Many years ago I would go over to the Casino boats in Mississippi about once a year,  I had fun,  won a little,  lost a little,   after the one in Cherokee got up and running I went there,   wasn't impressed,   doesn't have the same feel as those I'd been to in the past,  one thing I didn't like was virtually all the machines were totally computerized by then,  no working pull down arm and no actual spinning wheels,  I know computers still controlled the older models,  but it seemed to me they had more control over the newer versions,  drinks were very hard to get,  and it seemed to be mainly occupied with older senior citizens chain smoking while gambling away their SS checks,      I stopped in there briefly about 7 or 8 years ago while on a motorcycle trip up that way,   same vibe,  just bigger and more commercial,   I won't go back again.  I like playing the slot machines the way they used to be,   not the way they are now.


----------



## ol bob (Oct 26, 2019)

If you like throwing money away go on up you'll have a ball.


----------



## bigewalksalone (Oct 26, 2019)

DannyW said:


> It's a form of entertainment. Some people like to drop a couple hundred dollars on concert tickets. Others like to spend $80,000 on sports cars, or $10,000 on a cruise. I don't mind spending a few hundred dollars for an evening in a casino.
> 
> Whatever entertainment makes you happy is okay with me...as long as your choice is legal and does not make you go broke.


Exactly,look what people throw away on lottery scratch offs. has to be a bunch
with all the litter they produce.


----------



## BIGABOW (Oct 26, 2019)

I went to River Valley for 2 nights back in July, Didn't win any money but had a fine time. The wife went a couple weeks ago and doubled up. If your a high limit player, there is a guy that post videos regularly on youtube that plays up there pretty regularly but his last few vids are from Boluxi. (EAST COAST SLOTS)
If you can't afford to loose what you take, you got NO, and I mean NO business in ANY Casino. Have fun and good luck.


----------



## bigewalksalone (Oct 26, 2019)

Patriot44 said:


> We went there back in April on our way up for a Gatlinburg, Pigeon Forge and Cades Cove week. We stayed across the street for one night and walked over in the evening. The kids went to the bowling alley in the Casino and my wife and I pulled out $300 dollars and gambled for about three hours. Ended up leaving with $600.
> 
> They just started serving liquor a year or so ago after dismal attendance and still haven't figured out how to keep the patrons fueled with booze. I walked around looking for beer more than I gambled.


That's the first thing they should have learned. Free drinks for everybody.


----------



## bigewalksalone (Oct 26, 2019)

BIGABOW said:


> I went to River Valley for 2 nights back in July, Didn't win any money but had a fine time.
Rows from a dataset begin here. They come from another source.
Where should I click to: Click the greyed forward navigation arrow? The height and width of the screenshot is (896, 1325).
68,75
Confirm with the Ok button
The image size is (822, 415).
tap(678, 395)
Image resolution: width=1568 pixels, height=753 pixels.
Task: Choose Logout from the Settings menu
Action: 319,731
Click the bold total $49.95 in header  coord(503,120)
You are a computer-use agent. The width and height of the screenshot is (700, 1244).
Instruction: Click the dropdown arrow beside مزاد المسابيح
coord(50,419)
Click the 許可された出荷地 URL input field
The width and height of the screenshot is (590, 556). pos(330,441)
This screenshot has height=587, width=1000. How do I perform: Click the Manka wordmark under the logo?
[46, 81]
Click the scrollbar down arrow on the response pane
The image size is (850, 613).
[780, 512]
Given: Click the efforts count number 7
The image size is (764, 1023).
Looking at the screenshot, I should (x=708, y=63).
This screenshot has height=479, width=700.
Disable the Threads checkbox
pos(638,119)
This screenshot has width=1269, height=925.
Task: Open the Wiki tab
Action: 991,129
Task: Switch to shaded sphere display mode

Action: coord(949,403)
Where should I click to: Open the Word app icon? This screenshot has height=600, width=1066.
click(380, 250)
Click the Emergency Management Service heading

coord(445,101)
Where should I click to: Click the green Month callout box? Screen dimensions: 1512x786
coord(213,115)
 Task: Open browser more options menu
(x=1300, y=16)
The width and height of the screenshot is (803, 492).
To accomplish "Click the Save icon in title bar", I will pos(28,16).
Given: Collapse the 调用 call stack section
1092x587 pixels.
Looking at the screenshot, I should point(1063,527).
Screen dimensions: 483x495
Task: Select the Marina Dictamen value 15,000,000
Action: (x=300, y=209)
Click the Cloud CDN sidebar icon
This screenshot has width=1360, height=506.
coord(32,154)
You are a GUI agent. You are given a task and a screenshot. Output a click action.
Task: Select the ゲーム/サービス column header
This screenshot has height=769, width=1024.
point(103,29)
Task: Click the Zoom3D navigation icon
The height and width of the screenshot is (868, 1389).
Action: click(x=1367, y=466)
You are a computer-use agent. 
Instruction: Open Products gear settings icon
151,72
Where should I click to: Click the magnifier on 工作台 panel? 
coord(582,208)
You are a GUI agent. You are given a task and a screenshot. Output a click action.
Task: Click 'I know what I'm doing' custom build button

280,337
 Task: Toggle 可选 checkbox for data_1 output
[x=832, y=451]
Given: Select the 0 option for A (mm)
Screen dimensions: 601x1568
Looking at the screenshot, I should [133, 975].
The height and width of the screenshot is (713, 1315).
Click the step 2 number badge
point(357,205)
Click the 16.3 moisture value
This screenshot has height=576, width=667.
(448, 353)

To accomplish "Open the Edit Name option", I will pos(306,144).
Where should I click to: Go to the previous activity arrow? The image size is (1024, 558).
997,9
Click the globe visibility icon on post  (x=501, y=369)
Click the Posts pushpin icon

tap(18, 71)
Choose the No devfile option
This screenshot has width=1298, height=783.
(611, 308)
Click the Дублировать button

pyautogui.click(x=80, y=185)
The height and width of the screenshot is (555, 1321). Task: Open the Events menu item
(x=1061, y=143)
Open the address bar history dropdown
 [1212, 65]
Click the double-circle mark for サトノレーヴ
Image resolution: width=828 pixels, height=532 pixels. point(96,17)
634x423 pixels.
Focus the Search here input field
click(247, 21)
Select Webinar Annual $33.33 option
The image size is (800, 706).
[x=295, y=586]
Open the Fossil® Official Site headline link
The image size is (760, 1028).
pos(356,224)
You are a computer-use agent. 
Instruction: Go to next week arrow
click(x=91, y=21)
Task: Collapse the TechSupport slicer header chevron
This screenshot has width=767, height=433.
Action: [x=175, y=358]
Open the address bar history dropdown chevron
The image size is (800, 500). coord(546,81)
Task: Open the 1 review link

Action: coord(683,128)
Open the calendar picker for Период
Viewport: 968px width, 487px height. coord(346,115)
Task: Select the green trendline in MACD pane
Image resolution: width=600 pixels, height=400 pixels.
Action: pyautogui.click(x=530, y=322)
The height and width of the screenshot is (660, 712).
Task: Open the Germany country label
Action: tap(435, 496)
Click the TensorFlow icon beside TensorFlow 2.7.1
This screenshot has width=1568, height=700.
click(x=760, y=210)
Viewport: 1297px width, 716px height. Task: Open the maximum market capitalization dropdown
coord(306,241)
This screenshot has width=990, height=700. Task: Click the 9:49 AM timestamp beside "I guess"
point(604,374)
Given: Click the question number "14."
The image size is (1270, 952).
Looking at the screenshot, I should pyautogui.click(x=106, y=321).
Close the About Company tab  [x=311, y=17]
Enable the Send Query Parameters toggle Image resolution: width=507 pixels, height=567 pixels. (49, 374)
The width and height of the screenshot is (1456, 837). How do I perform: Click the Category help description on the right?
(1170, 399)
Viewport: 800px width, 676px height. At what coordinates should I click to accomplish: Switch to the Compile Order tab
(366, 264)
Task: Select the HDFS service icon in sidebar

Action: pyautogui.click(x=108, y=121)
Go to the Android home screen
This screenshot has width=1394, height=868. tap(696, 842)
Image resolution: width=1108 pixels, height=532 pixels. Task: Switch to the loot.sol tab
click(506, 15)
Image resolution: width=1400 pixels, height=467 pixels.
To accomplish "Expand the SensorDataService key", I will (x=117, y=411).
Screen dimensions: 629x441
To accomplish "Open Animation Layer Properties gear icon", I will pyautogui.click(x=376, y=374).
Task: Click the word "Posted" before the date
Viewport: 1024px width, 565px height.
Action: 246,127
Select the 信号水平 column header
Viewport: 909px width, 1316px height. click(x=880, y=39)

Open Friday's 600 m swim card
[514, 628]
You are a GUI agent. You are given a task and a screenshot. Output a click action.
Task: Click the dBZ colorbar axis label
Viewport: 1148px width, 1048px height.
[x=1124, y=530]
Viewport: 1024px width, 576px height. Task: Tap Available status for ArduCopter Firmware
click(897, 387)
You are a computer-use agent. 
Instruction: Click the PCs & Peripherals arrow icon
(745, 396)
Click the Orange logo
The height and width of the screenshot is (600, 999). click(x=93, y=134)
The wife went a couple weeks ago and doubled up. If your a high limit player, there is a guy that post videos regularly on youtube that plays up there pretty regularly but his last few vids are from Boluxi. (EAST COAST SLOTS)
> If you can't afford to loose what you take, you got NO, and I mean NO business in ANY Casino. Have fun and good luck.


Ok I'll ck. him out thanks. Yea that's what I say don't take money with you that don't
want to lose.


----------



## chase870 (Oct 26, 2019)

Its a Harrah's and in line with their other ones easy drive from the house and pet friendly options I think. I shoot dice and play black jack for entertainment when they get the daily allotment I quit and enjoy time with the wife If I double the daily allotment I quit and enjoy time with the wife


----------



## Lindseys Grandpa (Oct 26, 2019)

Been twice didint spend a dime , walked around while my wife played. They have a Texas Hold em room upstairs where you play against other patrons but there are some top notch players that filter through i am told. I was also told by a guy who knows that the Casinos in Vegas and Reno are heavily regulated and have to pay back a certain percentage but the Cherokees pay back what they choose .


----------



## bigewalksalone (Oct 26, 2019)

Lindseys Grandpa said:


> Been twice didint spend a dime , walked around while my wife played. They have a Texas Hold em room upstairs where you play against other patrons but there are some top notch players that filter through i am told. I was also told by a guy who knows that the Casinos in Vegas and Reno are heavily regulated and have to pay back a certain percentage but the Cherokees pay back what they choose .


Yea like somebody said they got no competition,anywhere close.


----------



## Lukikus2 (Oct 26, 2019)

Figured the best food in that town would be there. Never went in.


----------



## Dialer (Oct 26, 2019)

DannyW said:


> It's a form of entertainment. Some people like to drop a couple hundred dollars on concert tickets. Others like to spend $80,000 on sports cars, or $10,000 on a cruise. I don't mind spending a few hundred dollars for an evening in a casino.
> 
> Whatever entertainment makes you happy is okay with me...as long as your choice is legal and does not make you go broke.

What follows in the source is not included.